【图神经网络——PubMed】

PubMed

1、导包:

python 复制代码
import time

import torch
from torch_geometric.datasets import Planetoid
from torch_geometric.transforms import NormalizeFeatures
import matplotlib.pyplot as plt
import torch.nn as nn
from torch_geometric.nn import GCNConv
import torch.nn.functional as F

2、加载数据集

python 复制代码
dataset = Planetoid(root='data/Planetoid',name='PubMed',transform=NormalizeFeatures())

观测数据集

python 复制代码
print(f'Dataset: {dataset}')
print('==================')
print(f'Number of graphs:{len(dataset)}')
print(f'Number of features:{dataset.num_features}')
print(f'Number of classes:{dataset.num_classes}')

data = dataset[0]

print()
# Data(x=[19717, 500], edge_index=[2, 88648], y=[19717], train_mask=[19717], val_mask=[19717], test_mask=[19717])
print(data)
print('=====================================================')
print(f'Number of nodes:{data.num_nodes}')
print(f'Number of edges:{data.num_edges}')
print(f'Average node degree: {data.num_edges / data.num_nodes:.2f}')
print(f'Number of training nodes: {data.train_mask.sum()}')
print(f'Training node label trate: {int(data.train_mask.sum()) / data.num_nodes:.2f}')
print(f'Has isolated nodes: {data.has_isolated_nodes()}')
print(f'Has self-loops:{data.has_self_loops()}')
print(f'Is undirected:{data.is_undirected()}')

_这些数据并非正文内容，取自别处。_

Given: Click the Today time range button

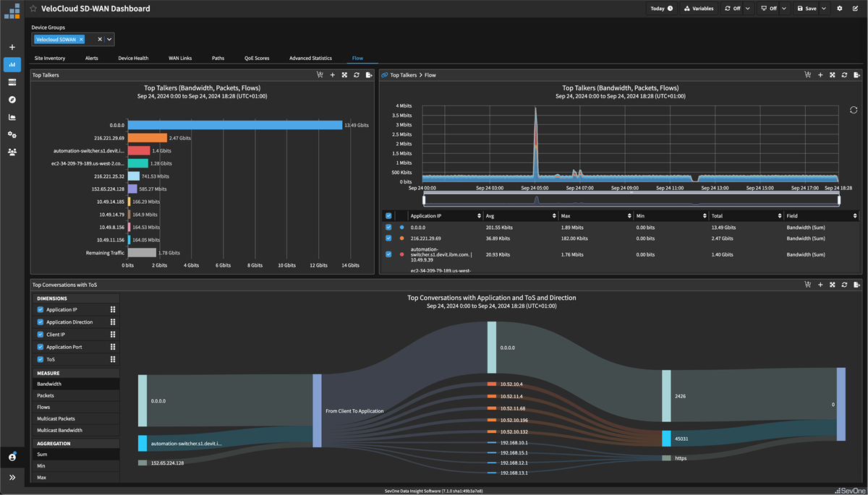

# train_mask数据集中有True和False 两种类型,True表示是训练集,
# 使用data.train_mask.sum() 统计出train_mask 中属于训练集的元素
print(int(data.train_mask.sum()))
print(int(data.val_mask.sum()))
print(int(data.test_mask.sum()))
print('===========================')

输出如下:Dataset: PubMed()

Number of graphs:1

Number of features:500
Number of classes:3
Data(x=[19717, 500], edge_index=[2, 88648], y=[19717], train_mask=[19717], val_mask=[19717], test_mask=[19717])

Number of nodes:19717

Number of edges:88648

Average node degree: 4.50

Number of training nodes: 60

Training node label trate: 0.00

Has isolated nodes: False

Has self-loops:False

Is undirected:True

60

500

1000

3、数据获取并绘制图画

python 复制代码
# 统计每个类别的数量
# 怎么说呢?例如PubMed 数据集中 y=[19717],找出 标签y中所有唯一的标签,也就是去重,然后再找出每个唯一的标签所出现的次数并返回
# 例如:data.y = torch.tensor([0, 1, 0, 2, 1, 2, 2, 0])
# 那么唯一的标签就是:unique_labels= tensor([0, 1, 2])
# 出现的次数就是:   counts       = tensor([3, 2, 3])
unique_labels,counts = torch.unique(data.y,return_counts=True)

# 打印每个类别的数量
for label,count in zip(unique_labels,counts):
    print(f'类别{label.item()}:{count.item()}个样本')

# 使用直方图实现可视化
plt.bar(unique_labels.numpy(),counts.numpy())
plt.xlabel('labels')
plt.ylabel('counts')

# 在每个条形上方添加数字标签]
for label,count in zip(unique_labels,counts):
    plt.text(label.item(),count.item(),str(count.item()),ha='center',va='bottom')
# plt.show()

4、定义模型:

python 复制代码
class GCN(nn.Module):
    def __init__(self,output_channels=3):
        super(GCN,self).__init__()

        self.covn1 = GCNConv(500,32)
        self.covn2 = GCNConv(32,output_channels)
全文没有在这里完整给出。